This Special Feature appeared in the November 2022 edition (Issue 7) of the Wi-Fi Alliance® Wi-Fi 6E Insights newsletter. To subscribe to the newsletter, please sign up here.

As analyst Dean Bubley wrote in a recent blog post for the Wi-Fi Alliance: “Wi-Fi® is hugely popular, forming the backbone of most connectivity in homes, offices, schools, and many commercial spaces, especially indoors. Many devices such as TVs and displays, laptops, home Internet of Things (IoT) products, payment terminals, retail tills, and industrial automation systems are connected via Wi-Fi only. Home-based work and education also rely on Wi-Fi.”

Now enterprises are taking advantage of the advanced capabilities of Wi-Fi 6E to support demanding applications. In industrial environments, for example, Wi-Fi 6E is beginning to deliver a range of applications, such as machine analytics, remote maintenance, and virtual employee training. Wi-Fi 6, Wi-Fi 6E and Wi-Fi 7 are based on OFDMA technology and are thereby able to achieve very high quality of service (QoS) levels, particularly in managed networks.

In markets where there is sufficient spectrum available, Wi-Fi 6 and Wi-Fi 6E can connect many devices simultaneously and support fast data throughput, while delivering the low levels of latency required by demanding applications, such as augmented and virtual reality. Wi-Fi 6 and Wi-Fi 6E also allow devices, such as manufacturing robots, and drones, to remain connected even as they move or “roam” throughout a home or industrial networks. At the same time, Wi-Fi is easy-to-deploy and cost-effective – it requires no separate gateways or specialized skills.
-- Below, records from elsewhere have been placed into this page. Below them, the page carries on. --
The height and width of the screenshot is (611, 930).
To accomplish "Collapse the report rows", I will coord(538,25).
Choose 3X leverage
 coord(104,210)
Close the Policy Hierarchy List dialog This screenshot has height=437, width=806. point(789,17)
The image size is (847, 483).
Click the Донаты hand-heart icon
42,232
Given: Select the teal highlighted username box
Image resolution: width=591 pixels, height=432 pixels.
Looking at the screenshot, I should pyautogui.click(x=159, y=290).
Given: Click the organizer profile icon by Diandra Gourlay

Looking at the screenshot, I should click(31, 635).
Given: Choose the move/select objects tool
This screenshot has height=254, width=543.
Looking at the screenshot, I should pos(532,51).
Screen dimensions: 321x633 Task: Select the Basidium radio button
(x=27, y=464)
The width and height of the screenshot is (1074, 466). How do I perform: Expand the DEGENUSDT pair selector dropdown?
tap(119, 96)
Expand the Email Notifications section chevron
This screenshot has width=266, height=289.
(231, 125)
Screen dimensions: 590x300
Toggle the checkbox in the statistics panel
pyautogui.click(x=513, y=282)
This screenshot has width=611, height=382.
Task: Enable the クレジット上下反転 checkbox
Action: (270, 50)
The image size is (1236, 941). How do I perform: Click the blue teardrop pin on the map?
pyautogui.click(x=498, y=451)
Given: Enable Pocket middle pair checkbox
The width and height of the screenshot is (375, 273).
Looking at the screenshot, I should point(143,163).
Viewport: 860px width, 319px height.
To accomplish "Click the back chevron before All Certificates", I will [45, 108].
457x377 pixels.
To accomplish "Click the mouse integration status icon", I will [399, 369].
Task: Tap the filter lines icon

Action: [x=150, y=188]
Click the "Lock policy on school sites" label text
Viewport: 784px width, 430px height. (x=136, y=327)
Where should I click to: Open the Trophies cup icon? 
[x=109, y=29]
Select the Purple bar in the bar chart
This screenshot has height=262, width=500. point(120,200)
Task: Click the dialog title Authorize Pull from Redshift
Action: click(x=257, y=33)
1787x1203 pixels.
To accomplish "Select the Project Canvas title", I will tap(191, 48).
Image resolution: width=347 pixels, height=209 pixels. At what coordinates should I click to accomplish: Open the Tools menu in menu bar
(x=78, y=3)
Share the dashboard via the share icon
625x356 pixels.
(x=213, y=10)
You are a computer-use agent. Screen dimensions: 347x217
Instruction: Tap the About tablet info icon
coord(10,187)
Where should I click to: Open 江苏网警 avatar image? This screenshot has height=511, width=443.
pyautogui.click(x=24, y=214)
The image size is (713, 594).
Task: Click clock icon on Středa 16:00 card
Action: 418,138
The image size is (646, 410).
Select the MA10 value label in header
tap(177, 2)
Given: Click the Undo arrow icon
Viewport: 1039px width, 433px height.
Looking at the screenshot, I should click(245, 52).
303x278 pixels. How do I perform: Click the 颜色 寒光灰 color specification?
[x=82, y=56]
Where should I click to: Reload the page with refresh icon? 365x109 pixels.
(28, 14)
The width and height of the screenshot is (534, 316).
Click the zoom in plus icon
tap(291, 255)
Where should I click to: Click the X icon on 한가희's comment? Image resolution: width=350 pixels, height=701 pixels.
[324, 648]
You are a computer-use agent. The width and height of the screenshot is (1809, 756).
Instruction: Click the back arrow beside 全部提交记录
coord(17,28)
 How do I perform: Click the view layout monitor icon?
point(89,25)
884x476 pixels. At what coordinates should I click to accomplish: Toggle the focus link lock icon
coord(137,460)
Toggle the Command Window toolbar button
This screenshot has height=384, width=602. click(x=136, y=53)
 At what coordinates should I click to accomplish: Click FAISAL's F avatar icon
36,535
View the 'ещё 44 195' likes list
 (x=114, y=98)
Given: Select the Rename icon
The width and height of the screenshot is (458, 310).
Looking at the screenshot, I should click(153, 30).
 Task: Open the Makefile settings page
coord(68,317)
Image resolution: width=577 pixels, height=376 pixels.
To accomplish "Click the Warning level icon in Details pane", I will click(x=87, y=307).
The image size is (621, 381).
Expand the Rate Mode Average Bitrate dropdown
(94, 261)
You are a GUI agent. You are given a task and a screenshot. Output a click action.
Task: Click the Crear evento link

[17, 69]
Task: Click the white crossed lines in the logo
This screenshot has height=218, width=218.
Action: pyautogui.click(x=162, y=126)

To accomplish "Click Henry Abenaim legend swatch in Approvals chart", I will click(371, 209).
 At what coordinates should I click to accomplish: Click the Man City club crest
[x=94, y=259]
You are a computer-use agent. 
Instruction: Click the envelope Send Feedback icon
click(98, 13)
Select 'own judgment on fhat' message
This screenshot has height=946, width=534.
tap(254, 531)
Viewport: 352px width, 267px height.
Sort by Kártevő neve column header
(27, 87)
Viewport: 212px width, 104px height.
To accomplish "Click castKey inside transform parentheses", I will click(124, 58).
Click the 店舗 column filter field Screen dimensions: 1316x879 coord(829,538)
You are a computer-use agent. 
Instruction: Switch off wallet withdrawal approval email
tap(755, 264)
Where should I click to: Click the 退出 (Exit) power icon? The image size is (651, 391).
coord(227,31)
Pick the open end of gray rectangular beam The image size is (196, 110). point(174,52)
It is not surprising then that enterprise demand for Wi-Fi continues to rise rapidly. The value of the global wireless local area network (WLAN) enterprise market increased by more than 20% year-on-year in the second quarter of 2022 to US$2.1 billion, according to research firm IDC.[1] That follows on from 17.1% growth in the first quarter of 2022. IDC said that growth in the enterprise WLAN market continues to be driven by Wi-Fi 6.

Expanding the Internet of Things

Analysts note that Wi-Fi is playing a growing role in the IoT, which enables organizations to remotely monitor and control devices, equipment, appliances and vehicles. “Wi-Fi can deliver a wide range of data rates and ranges at varying price points because there are an abundance of Wi-Fi chips supporting different levels of complexity and several unlicensed spectrum bands from sub-1 GHz to 6 GHz,” says Phil Solis, research director, IDC. “It is this diversity in chips designs that allow Wi-Fi to meet the broadest array of IoT product and network requirements.”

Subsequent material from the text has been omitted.